As some high-profile technology companies make an effort to shed more light on issues surrounding user privacy in light of recent NSA spying revelations, most have remained quiet so as to avoid fueling the fire. Verizon was one such company until recently, and now the fire has been fueled — while speaking with Tom’s Guide during the Cyber Security Summit 2013 security conference in New York City last week, Verizon’s vice president of national security policy Marcus Sachs said all the wrong things.
“If you’re worried about it, do something about it. Take security on yourselves, and don’t trust anybody else to do it. Don’t look at us to protect your data. That’s on you,” Sachs said. “There are services out there up to a certain point. You want encrypted phone calls?
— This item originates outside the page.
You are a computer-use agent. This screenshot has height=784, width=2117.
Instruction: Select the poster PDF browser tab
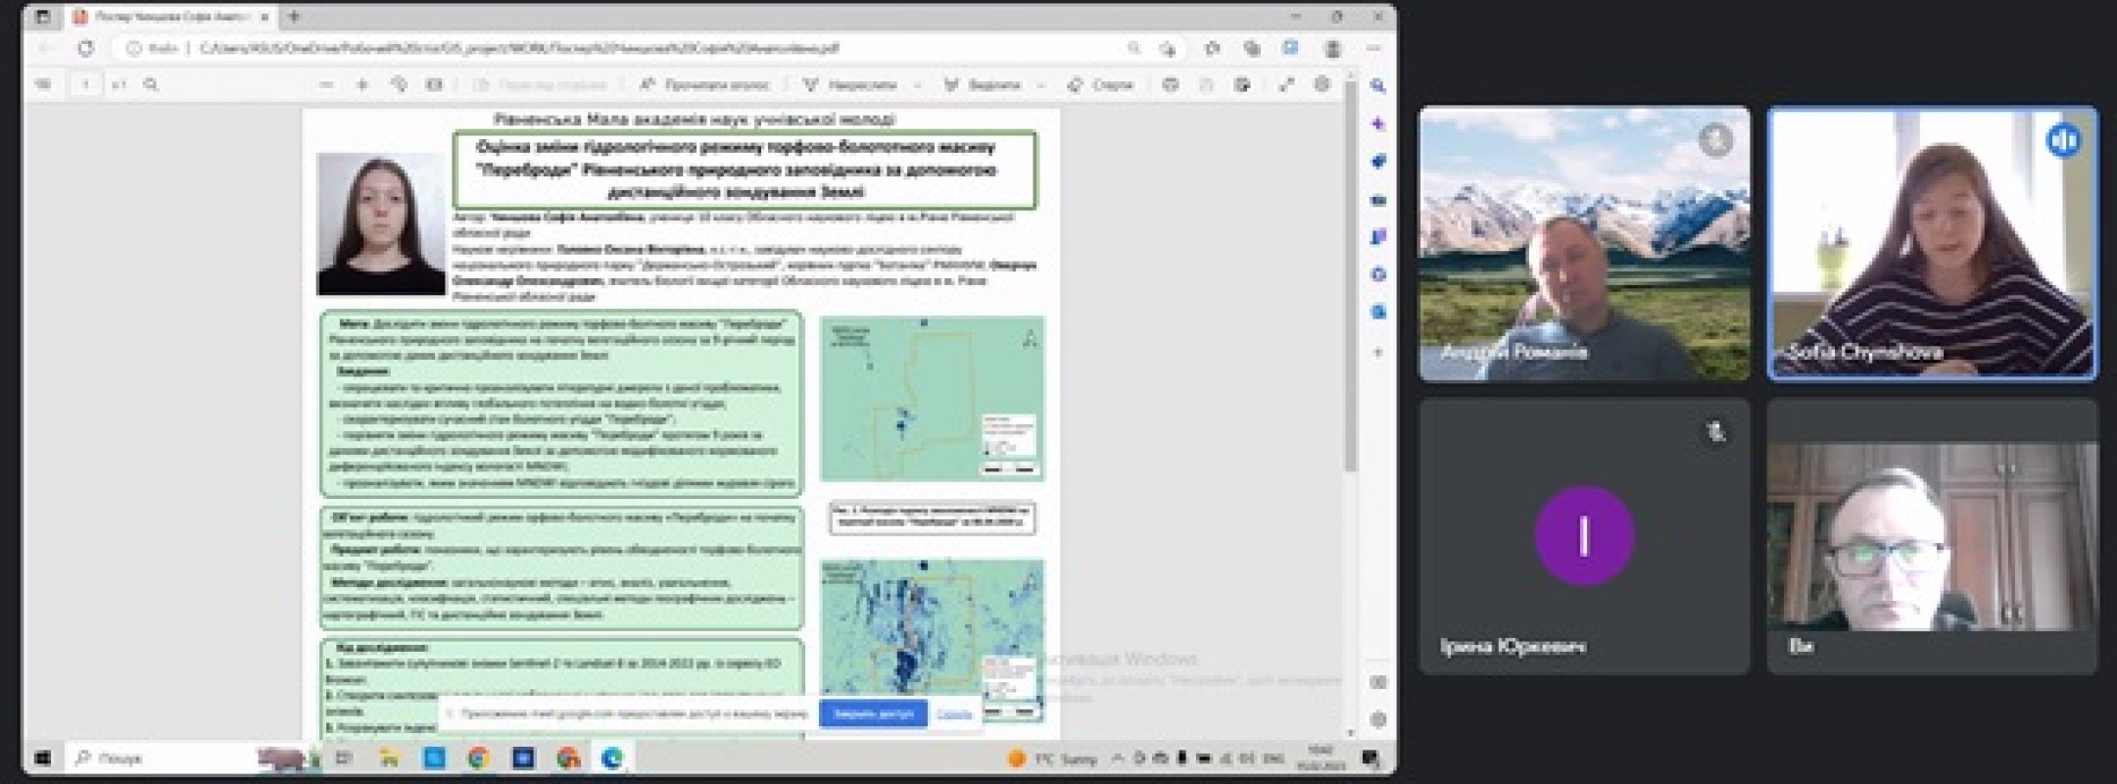167,17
There’s an app for that.”
Users obviously should take matters into their own hands as much as possible when it comes to privacy and security. But as DSLReported pointed out, Verizon doesn’t always make it easy.
“Verizon’s total failure to stand up to government on any front, their sale of location data to anyone and everyone, and their fighting tooth and nail against consumer privacy protections of any kind aren’t exactly what one might call helpful,” DSLReports noted.
UPDATE: It is now our understanding that Sachs’s quote was taken a bit out of context. The comment was made not to a reporter from Tom’s Guide, but rather to the audience in response to a question from a conference attendee who specifically asked what consumers themselves can do to better protect their personal data and online communications. Sachs apparently stated that Verizon does make an effort to secure its customers’ data, and then went on to make the comment noted above.